We may deny your request to inspect and copy in certain
very limited circumstances. If you are denied access to medical information,
you may request that the denial be reviewed. Another licensed health care
professional chosen by our office will review your request and the denial. The
person conducting the review will not be the person who denied your request. We
will comply with the outcome of the review.
Right to Amend: If you feel that medical
information we have about you is incorrect or incomplete, you may ask us to
amend the information. You have the right to request an amendment for as long
as the information is kept by our facility.
To request an amendment,
your request must be made in writing and submitted to our offices on our
designated forms. In addition, you must provide a reason that
supports your request.
We may deny your request for an
amendment if it is not in writing or does not include a reason to support the
request. In addition, we may deny your request if
you ask us to amend information that:
Right to Request Restrictions: You have the
right to request a restriction or limitation on the medical information we use
or disclose about you for treatment, payment, or health care operations. You
also have the right to request a limit on the medical information we disclose
about you to someone who is involved in your care or the payment for your care,
like a family member or friend. For example, you could ask that we not use or
disclose information about a surgery you had.
We are not required to agree to your request. If we do agree, we will
comply with your request unless the information is needed to provide you
emergency treatment.
To request restrictions, you must make your
request in writing to the privacy officer on our designated forms. In your
request, you must tell us: (1) what information you want to limit; (2) whether
you want to limit use, disclosure, or both; and (3) to whom you want the limits
to apply, for example, disclosures to your spouse.
Rights to Reasonable Accommodations: You have
the right to request that we communicate with you about medical matters in a
certain way or at a certain location. For example, you can ask that we only
contact you at work or by mail.
To request confidential
communications, you must make your request in writing to the office privacy
officer. We will not ask you the reason for your request. We will accommodate
all reasonable requests. Your request must specify how or where you wish
to be contacted.
Right to a Paper Copy of This Notice: You
have the right to a paper copy of this notice. You may ask us to give you a
copy of this notice at any time. Even if you have agreed to receive this notice
electronically, you are still entitled to a paper copy of this notice.

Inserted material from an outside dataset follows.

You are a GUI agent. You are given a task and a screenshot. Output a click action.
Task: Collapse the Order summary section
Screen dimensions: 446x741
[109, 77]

To obtain a paper copy of this notice, contact the privacy officer at our
office.
CONTACTS
Contact the Privacy Officer at (937) 644-1441 if you have any questions about the notice or for further information.
COMPLAINTS
If you believe your privacy rights have been violated, you may file a complaint with the office or with the Secretary of the Department of Health and Human Services. To file a complaint with the office, contact the Privacy Officer at 937-644-1441. All complaints must be submitted in writing.
You will not be penalized for filing a complaint.

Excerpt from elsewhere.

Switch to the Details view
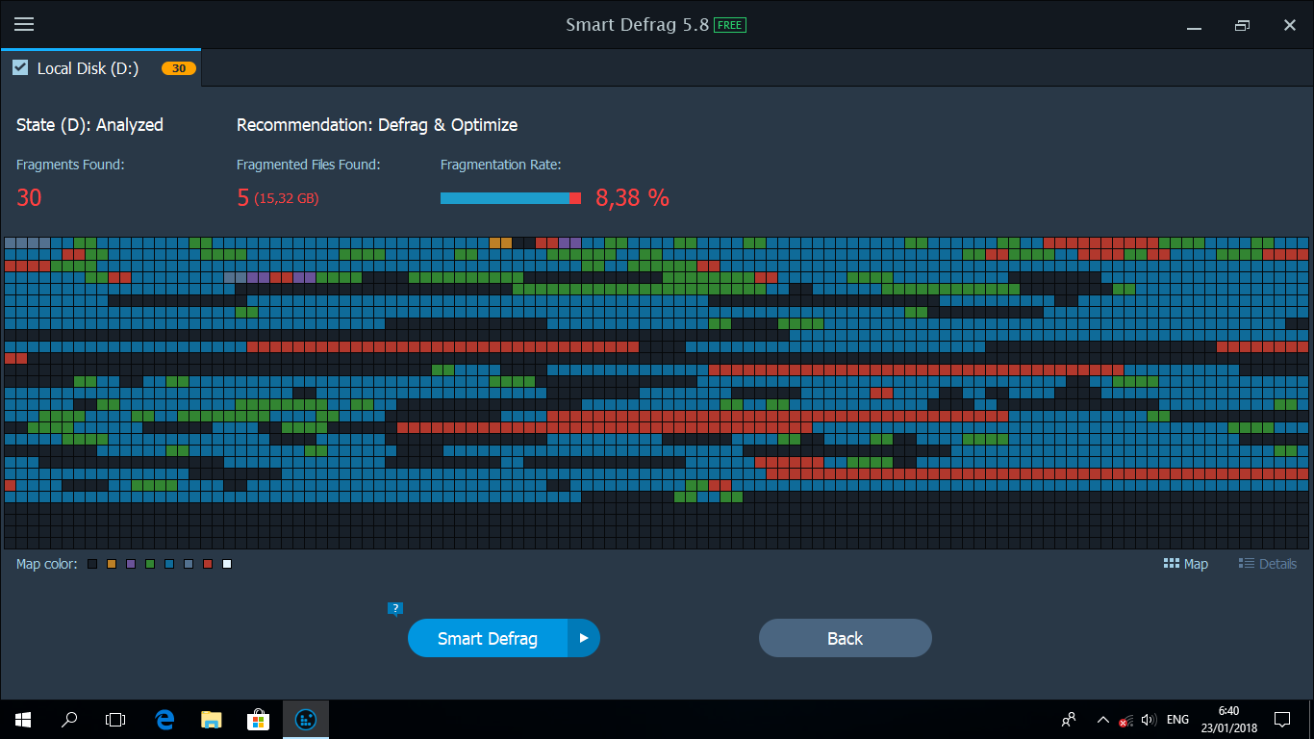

OTHER USES OF MEDICAL INFORMATION
Other uses and disclosures of medical information not covered by this notice or the laws that apply to us will be made only with your written permission. If you provide us permission to use or disclose medical information about you, you may revoke that permission, in writing, at any time. If you revoke your permission, we will no longer use or disclose medical information about you for the reasons covered by your written authorization. You understand that we are unable to take back any disclosures we have already made with your permission, and that we are required to retain our records of the care that we provided to you.